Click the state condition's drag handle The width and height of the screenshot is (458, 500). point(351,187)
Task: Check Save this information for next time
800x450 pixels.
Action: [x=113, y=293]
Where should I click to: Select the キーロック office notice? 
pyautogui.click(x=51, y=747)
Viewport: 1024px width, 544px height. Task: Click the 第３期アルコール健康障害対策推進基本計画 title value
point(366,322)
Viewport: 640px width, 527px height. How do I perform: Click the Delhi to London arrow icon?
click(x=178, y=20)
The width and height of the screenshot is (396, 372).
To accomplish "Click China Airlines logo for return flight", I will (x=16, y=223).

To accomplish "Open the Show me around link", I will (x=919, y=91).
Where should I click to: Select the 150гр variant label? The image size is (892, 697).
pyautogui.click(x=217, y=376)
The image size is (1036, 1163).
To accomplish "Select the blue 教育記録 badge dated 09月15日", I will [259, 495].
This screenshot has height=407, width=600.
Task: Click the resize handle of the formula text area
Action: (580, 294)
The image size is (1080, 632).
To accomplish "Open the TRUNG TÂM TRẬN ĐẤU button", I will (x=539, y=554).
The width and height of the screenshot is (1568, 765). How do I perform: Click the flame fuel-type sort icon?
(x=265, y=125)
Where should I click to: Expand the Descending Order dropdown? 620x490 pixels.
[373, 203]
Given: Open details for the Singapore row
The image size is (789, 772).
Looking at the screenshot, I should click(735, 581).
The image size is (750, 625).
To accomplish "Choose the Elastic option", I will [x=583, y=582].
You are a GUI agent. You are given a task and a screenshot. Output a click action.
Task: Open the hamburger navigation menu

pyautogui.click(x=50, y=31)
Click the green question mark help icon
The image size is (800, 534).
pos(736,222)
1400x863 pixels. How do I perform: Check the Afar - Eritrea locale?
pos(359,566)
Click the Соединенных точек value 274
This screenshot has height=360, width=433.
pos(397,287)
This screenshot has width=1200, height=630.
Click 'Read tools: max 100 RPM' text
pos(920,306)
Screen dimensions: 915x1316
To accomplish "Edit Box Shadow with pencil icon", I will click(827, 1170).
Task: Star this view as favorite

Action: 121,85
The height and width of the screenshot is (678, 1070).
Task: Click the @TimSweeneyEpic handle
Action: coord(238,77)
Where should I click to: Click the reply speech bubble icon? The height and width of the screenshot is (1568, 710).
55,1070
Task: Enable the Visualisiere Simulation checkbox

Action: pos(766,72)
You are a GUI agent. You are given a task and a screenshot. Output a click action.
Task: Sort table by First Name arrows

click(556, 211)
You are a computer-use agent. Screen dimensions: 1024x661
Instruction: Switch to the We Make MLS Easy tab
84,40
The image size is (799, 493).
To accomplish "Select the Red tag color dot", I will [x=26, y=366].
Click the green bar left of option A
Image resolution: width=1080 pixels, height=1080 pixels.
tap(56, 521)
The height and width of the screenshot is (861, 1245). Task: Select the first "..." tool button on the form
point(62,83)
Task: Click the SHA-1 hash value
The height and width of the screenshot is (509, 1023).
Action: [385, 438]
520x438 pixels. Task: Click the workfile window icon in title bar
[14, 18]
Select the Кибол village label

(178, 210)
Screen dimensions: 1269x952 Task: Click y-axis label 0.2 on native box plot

::::::::

Where a line in the listing above includes the string "dimensions", copy that line.

_SOLVED PROBLEM_
Screen dimensions: 915x1316
You are a computer-use agent. Screen dimensions: 1024x661
Screen dimensions: 1269x952 Task: Click y-axis label 0.2 on native box plot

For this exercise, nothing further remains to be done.